Monday, 24 September 2012

Stress tolerance in cabbage


B. K. Singh, S. R. Sharma, Chandra Prakash, R. N. Barwal and M. R. Dhiman
ICAR News: A Science and Technology Newsletter 17 (2): 2-3, 2011
E-mail: bksinghkushinagar@yahoo.co.in


            Production of deleterious reactive oxygen species (ROS) such as singlet oxygen (1O2), superoxide radical (O-2), hydrogen peroxide (H2O2), hydroxyl ion (OH-) and free hydroxyl radical (OH) is one of the reasons for poor productivity and quality of the harvest under stressful conditions in cabbage. Plants possess well-developed defense systems against deleterious ROSs by limiting their formation and by triggering for their removal. If ROSs are not neutralized, they damage cells, causing susceptibility to biotic and abiotic stresses, yellowing and senescence. Pre-mature senescence leads to loss of vigour, productivity and quality of produce. Antioxidant enzymes- superoxide dismutase (SOD), peroxidase (POX) and catalase (CAT)- have touted as beneficial for mitigating effects of oxidative stresses induced by ROSs. SOD, localized in cytosol, chloroplast, mitochondria and peroxisomes, accelerates the dismutation of O2- to H2O2. POX, an iron heme protein, catalyses H2O2 reduction with a concurrent oxidation of a substrate, mostly located in cell wall, and is involved in the oxidation of phenol compounds towards lignin synthesis. CAT also catalyses H2O2 reduction to water and molecular oxygen, and is localized in mitochondria and peroxisomes, and absent in chloroplast. This study determined variability for enzymes SOD, POX and CAT activities, and their inheritance was studied in the cabbage samples harvested at the fresh marketable stage, frozen immediately in liquid nitrogen and placed at -80 0C for assay. Enzymatic antioxidant activities showed 1.6, 12.8, and 18.2-fold difference for SOD, POX and CAT, respectively. Red Cabbage, 83-2, KIRC-1-1, ARU Glory, Kinner Red, MR-1, AC-208, Red Rock Mammoth, KIRC-8 and KIRC-1A showed higher activity of antioxidant enzymes.
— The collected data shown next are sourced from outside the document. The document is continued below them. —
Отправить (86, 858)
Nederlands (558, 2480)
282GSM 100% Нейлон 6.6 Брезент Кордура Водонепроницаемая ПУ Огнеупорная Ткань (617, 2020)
All enzymatic antioxidants expressed high heritability along with low genetic advance as percentage of mean indicated the predominance of non-additive genes, and provide good prospects for hybridization and hybrid breeding. The results indicate that breeding of antioxidant potential cultivars will enhance the stress tolerance ability of cabbage and will result in healthy plant stand, and thus eventually mitigate climate change effects in cabbage cultivation.